Have you ever ever considered how I felt during that time when I asked your stand on this mess that is our relationship? It took me a great deal of courage to ask those things to you, and a greater deal of courage to handle the whirlwind of emotions when you replied that we should just be friends.
I could deal with being friends because gawd, I liked you. But what did you do? You continued to show me affection in a way no friend would do to another friend. You chose to toy with my emotions after crushing my expectations. Still, I learned to forgive you, because I cannot stay mad at you. Because feeling angry towards you makes me feel like I am the one at the losing end, when it shouldn’t be.
Also, have you considered how I felt when you told me that you felt like I used you to my advantage? All the while I thought we are a team, but you thought otherwise. Your image of me is a user. Had I known, I would have done all the work by myself, because you and I both know that I COULD DO THEM ALL and I would be successful doing it. I am a user? Still, I forgave you.

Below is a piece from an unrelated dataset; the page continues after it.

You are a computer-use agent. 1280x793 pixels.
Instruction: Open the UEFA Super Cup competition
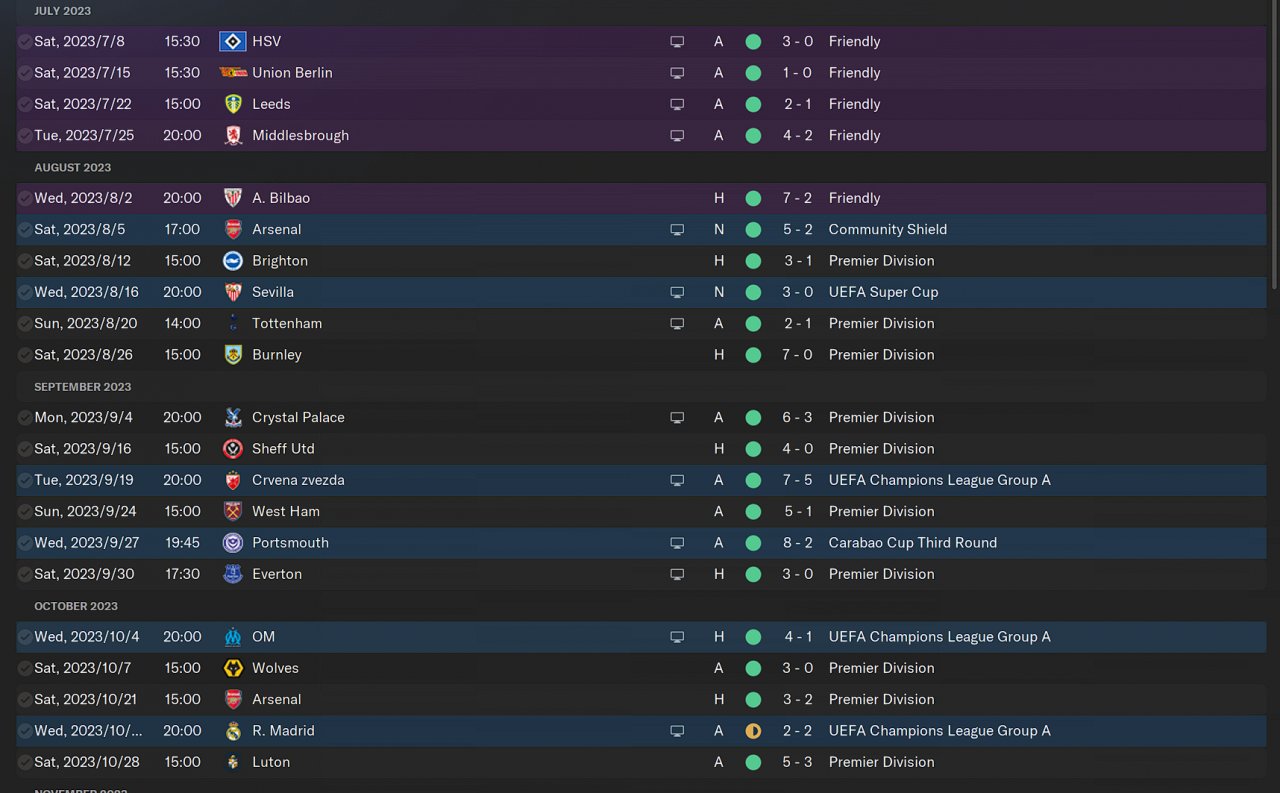click(x=883, y=292)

I forgave you. I forgave you as if it was like giving candy to a kid. No second thoughts, unselfishly.
Today, I will forgive you for the very last time. I forgive you for never considering how I felt. I forgive you for being selfish of your feelings. I forgive you for not empathizing.
You never gave me the benefit of the doubt, no matter how many times I have given you that chance, and for that I forgive you.
I hope we don’t see each other anymore. I am done being friends.
Now ask yourself why I never came around to loving you.